Douglas Watkins (March 2, 1934 – February 5, 1962) was an American jazz double bassist. He was best known for being an accompanist to various hard bop artists in the Detroit area, including Donald Byrd and Jackie McLean.

Biography
Watkins was born in Detroit, Michigan, United States. An original member of the Jazz Messengers, he later played in Horace Silver's quintet and freelanced with Gene Ammons, Kenny Burrell, Donald Byrd, Art Farmer, Jackie McLean, Hank Mobley, Lee Morgan, Sonny Rollins, and Phil Woods among others.

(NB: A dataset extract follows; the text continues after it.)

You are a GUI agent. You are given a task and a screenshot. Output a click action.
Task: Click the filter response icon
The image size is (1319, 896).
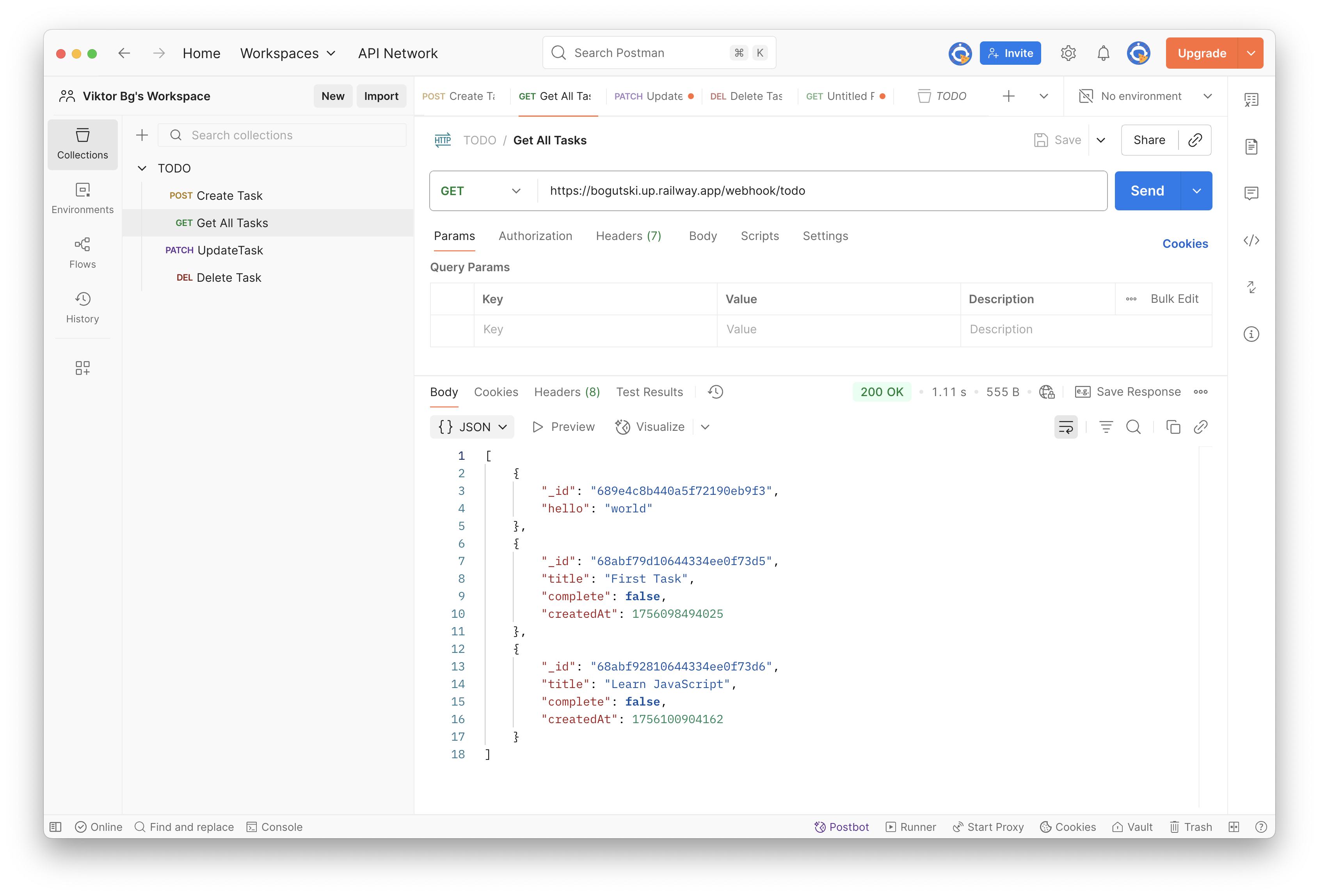pos(1106,427)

Some of Watkins' best-known work can be heard, when as a 22-year-old, he appeared on the 1956 album Saxophone Colossus by tenor saxophonist Sonny Rollins, with Max Roach and Tommy Flanagan.

According to Horace Silver's autobiography, Let's Get to the Nitty Gritty, Watkins, along with Silver, later left Art Blakey's Jazz Messengers because the other members of the band at the time (Kenny Dorham, Hank Mobley and Blakey) had serious drug problems, whereas Watkins and Silver were tired of being harassed and searched by the police every time they went to a gig in a new city and club.

When Charles Mingus briefly ventured over to the piano stool in 1961, he hired Watkins to take over the bass part; Oh Yeah and Tonight at Noon were the results.

Watkins recorded only two albums as leader: Watkins at Large for Transition; and Soulnik for New Jazz. The latter, recorded in 1960, with Yusef Lateef, features Watkins on cello with Herman Wright backing him on bass. The cello was an instrument he had started to play only a few days before the recording session.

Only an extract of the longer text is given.